_EXTRACT:_
Concentration units are essential for quantifying the amount of solute in a given amount of solvent or solution. Common concentration units include:

• PPM (parts per million): Useful for indicating small concentrations as discussed earlier.
• Molarity (M): Expressed as moles of solute per liter of solution.
• Molality (m): Expressed as moles of solute per kilogram of solvent.
• Percentage (%): Represents the ratio of solute to solution mass or volume.

These units allow for the precise communication of how much substance is dissolved, which is vital for experiments and solution preparations. In the context of the problem, the use of ppm provides a straightforward way to express the concentration of potassium nitrate suitable for plant feeding.

Dilution Formula

The dilution formula is a simple mathematical equation used when diluting a solution. It's expressed as\[C_1V_1 = C_2V_2\]where:

• \[C_1\] is the initial concentration of the solution,
• \[V_1\] is the initial volume,
• \[C_2\] is the final concentration, and
• \[V_2\] is the final volume.

_ACTIVITY 1:_ Using the concentration units extract, decide whether each statement agrees with it. Answer yes or no and quote the deciding words. (a) Molality is measured in moles of solute per liter of solution. (b) PPM is suited to indicating small concentrations. (c) The dilution formula is described as a complex equation.

_INFORMATION PROVIDED:_
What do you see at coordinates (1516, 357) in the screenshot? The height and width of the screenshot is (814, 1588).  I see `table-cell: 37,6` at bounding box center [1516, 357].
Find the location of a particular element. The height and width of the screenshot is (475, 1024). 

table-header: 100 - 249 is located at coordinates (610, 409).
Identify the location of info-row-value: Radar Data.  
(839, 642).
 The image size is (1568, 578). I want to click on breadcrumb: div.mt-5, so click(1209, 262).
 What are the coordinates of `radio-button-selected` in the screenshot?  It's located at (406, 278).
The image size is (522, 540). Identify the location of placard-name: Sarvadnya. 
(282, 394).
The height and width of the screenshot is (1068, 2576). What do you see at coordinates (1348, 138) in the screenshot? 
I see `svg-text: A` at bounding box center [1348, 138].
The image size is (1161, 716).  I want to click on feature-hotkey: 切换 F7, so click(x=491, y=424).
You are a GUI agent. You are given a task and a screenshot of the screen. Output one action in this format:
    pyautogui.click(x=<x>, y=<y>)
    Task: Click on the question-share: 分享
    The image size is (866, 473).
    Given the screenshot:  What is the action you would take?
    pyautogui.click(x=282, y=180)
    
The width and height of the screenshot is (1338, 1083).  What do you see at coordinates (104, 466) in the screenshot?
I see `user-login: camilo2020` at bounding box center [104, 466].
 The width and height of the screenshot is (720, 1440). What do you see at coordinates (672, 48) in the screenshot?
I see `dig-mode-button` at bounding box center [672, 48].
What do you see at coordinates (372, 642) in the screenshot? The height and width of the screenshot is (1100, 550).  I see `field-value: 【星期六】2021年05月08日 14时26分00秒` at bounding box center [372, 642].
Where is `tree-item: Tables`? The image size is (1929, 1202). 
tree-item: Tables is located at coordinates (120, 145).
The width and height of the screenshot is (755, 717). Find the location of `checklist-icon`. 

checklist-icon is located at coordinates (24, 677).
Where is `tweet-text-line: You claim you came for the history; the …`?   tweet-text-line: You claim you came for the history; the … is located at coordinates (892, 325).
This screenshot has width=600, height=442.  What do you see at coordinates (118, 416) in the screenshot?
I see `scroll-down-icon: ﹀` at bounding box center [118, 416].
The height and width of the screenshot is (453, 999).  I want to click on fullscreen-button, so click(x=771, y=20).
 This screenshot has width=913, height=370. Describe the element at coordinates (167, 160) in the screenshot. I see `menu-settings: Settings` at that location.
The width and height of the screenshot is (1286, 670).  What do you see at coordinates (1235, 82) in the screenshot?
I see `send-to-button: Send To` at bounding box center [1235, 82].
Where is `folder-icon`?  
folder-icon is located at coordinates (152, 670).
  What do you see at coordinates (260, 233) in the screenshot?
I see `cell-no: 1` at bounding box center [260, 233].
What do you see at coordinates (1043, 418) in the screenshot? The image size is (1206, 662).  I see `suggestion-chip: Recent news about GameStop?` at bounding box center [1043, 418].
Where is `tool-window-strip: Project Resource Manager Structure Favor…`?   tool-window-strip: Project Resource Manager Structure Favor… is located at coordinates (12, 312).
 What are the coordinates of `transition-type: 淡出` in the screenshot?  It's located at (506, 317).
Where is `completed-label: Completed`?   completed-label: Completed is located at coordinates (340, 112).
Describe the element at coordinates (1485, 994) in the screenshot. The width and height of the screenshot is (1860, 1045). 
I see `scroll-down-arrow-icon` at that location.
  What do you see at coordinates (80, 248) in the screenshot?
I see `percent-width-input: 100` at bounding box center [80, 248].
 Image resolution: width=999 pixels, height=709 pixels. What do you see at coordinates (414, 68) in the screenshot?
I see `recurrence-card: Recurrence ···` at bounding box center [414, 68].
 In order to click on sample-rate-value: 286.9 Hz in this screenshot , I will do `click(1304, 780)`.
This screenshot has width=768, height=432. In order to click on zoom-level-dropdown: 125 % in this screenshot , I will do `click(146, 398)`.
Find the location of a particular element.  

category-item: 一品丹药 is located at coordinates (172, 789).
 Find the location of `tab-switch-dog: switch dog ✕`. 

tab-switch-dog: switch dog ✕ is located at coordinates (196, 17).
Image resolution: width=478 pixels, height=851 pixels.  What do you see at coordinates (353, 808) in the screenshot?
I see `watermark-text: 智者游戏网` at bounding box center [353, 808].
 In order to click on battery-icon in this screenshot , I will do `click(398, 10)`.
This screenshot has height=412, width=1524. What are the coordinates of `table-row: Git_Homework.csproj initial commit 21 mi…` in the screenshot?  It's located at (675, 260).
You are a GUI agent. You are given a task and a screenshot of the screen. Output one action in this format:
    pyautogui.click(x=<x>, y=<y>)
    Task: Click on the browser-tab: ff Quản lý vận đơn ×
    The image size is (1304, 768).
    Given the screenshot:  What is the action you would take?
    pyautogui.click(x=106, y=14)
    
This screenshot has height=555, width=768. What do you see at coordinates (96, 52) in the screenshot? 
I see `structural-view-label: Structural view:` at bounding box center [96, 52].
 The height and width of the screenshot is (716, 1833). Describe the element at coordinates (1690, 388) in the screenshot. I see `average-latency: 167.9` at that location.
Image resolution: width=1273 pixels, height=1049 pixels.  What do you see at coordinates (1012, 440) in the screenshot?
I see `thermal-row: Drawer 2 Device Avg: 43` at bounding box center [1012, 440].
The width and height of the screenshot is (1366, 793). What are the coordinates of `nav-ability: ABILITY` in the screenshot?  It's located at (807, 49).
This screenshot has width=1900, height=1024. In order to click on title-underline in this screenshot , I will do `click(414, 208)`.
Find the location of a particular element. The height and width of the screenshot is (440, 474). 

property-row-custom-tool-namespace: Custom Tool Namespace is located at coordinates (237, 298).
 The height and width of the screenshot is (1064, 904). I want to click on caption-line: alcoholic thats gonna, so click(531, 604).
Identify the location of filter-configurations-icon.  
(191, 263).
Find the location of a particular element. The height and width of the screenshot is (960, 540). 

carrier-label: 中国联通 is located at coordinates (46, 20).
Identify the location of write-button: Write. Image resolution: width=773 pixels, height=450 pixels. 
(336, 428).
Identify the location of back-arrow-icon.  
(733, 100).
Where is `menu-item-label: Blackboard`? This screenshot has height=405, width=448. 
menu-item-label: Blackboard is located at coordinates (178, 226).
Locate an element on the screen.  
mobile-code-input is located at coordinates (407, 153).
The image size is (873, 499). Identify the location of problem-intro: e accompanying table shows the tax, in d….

_ACTIVITY 2:_ In the records, swap "Identify the location of" for "Locate" in everything from the line containing "at (406, 278)." down to the line containing "center [118, 416].". Return only those lines, with nothing else changed.

_FINAL ANSWER 1:_
(a) No: "Expressed as moles of solute per kilogram of solvent."
(b) Yes: "Useful for indicating small concentrations"
(c) No: "a simple mathematical equation used when diluting a solution"

_FINAL ANSWER 2:_
 What are the coordinates of `radio-button-selected` in the screenshot?  It's located at (406, 278).
The image size is (522, 540). Locate placard-name: Sarvadnya. 
(282, 394).
The height and width of the screenshot is (1068, 2576). What do you see at coordinates (1348, 138) in the screenshot? 
I see `svg-text: A` at bounding box center [1348, 138].
The image size is (1161, 716).  I want to click on feature-hotkey: 切换 F7, so click(x=491, y=424).
You are a GUI agent. You are given a task and a screenshot of the screen. Output one action in this format:
    pyautogui.click(x=<x>, y=<y>)
    Task: Click on the question-share: 分享
    The image size is (866, 473).
    Given the screenshot:  What is the action you would take?
    pyautogui.click(x=282, y=180)
    
The width and height of the screenshot is (1338, 1083).  What do you see at coordinates (104, 466) in the screenshot?
I see `user-login: camilo2020` at bounding box center [104, 466].
 The width and height of the screenshot is (720, 1440). What do you see at coordinates (672, 48) in the screenshot?
I see `dig-mode-button` at bounding box center [672, 48].
What do you see at coordinates (372, 642) in the screenshot? The height and width of the screenshot is (1100, 550).  I see `field-value: 【星期六】2021年05月08日 14时26分00秒` at bounding box center [372, 642].
Where is `tree-item: Tables`? The image size is (1929, 1202). 
tree-item: Tables is located at coordinates (120, 145).
The width and height of the screenshot is (755, 717). Find the location of `checklist-icon`. 

checklist-icon is located at coordinates (24, 677).
Where is `tweet-text-line: You claim you came for the history; the …`?   tweet-text-line: You claim you came for the history; the … is located at coordinates (892, 325).
This screenshot has width=600, height=442.  What do you see at coordinates (118, 416) in the screenshot?
I see `scroll-down-icon: ﹀` at bounding box center [118, 416].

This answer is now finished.